Recently the prevalent racism that has been in the news has been hate crimes. For example a Caucasian male chained an African-American male to the back of a vehicle and killed him by driving with him chained to the back. Things like this make the honest citizen shudder in disgust. Fortunately people like him get punished with long jail time, and even death. Most of the hate crimes lately are not geared towards African-Americans or other 'minorities' but to gay and lesbians. To me there is no difference between the two different kinds of injustice. They are both wrong and narrow-minded.

Define racism. Show how this definition has changed over the last 40 years.

Racism, by standard definition is "The thought or belief that one race is better than another race." To me racism is a predisposed theory of another that is unchangeable in the narrow-minded individual.

Back in the 1950's the individual that is 'racist' is not an individual at all. Back then it was a trend to not be open-minded. Stubbornness was a virtue it seems in that even though someone was kind hearted, they did not want to look kind hearted in front of their peers. Its like when early teenagers try drugs. They feel pressured and feel as if they have to do what the others are doing or the results might be that they become shunned.

In today's society racism is frowned upon. There is no specific point to make reference to when asked to tell someone when the turning point was for African-Americans and racism. I don't believe that there is one. It was like bread rising, the levels of unjust rose to a level that was not tolerable by any means, and then it slowly came down.

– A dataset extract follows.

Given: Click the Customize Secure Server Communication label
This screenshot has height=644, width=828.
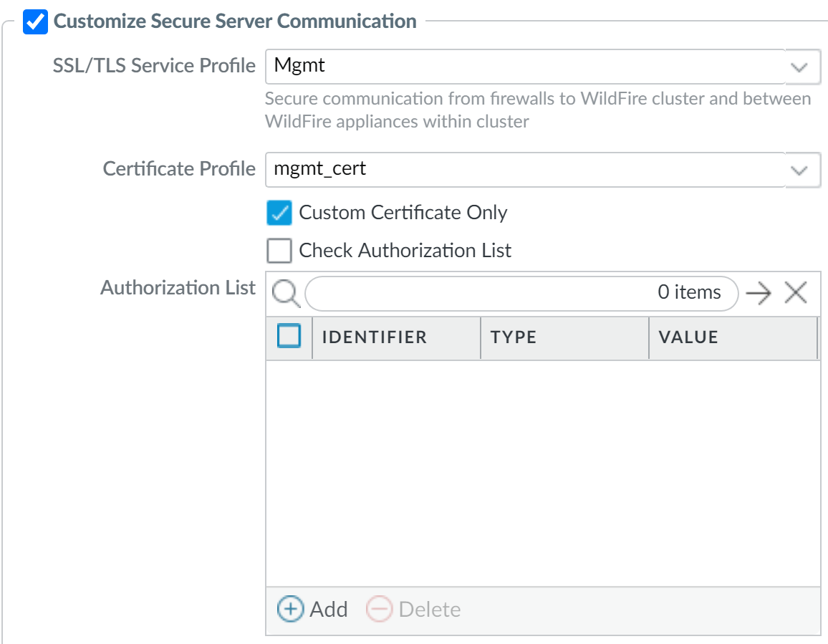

The bread of racism will never lay entirely flat or flush with the pan. African-Americans slowly received many different rights as the air came out of the bread. Respect came with Martin Luther King Jr. and all the people who stood by his side as he spoke for freedom.

Describe how the face of the United States will look 40 years from now. What color will it be in 2040? The face of the United States as of right now has no specific color. This is the country of immigrants. We have so many different races and ethnic backgrounds that take up this country that is has no specific color. A long time ago, it was mostly English settlements. Then came the French and so on. Now we have people from all over the world that speak many different languages. In 2040 I expect they're to be even more diversity then we already have. On the racial level I do not expect mush of a change. As time goes on the generations that slowly take over are more and more open-minded, making the world a little bit easier to live in for everyone. I do not expect the world to a happy-go-lucky place, but I do expect something better then what we have had in the past.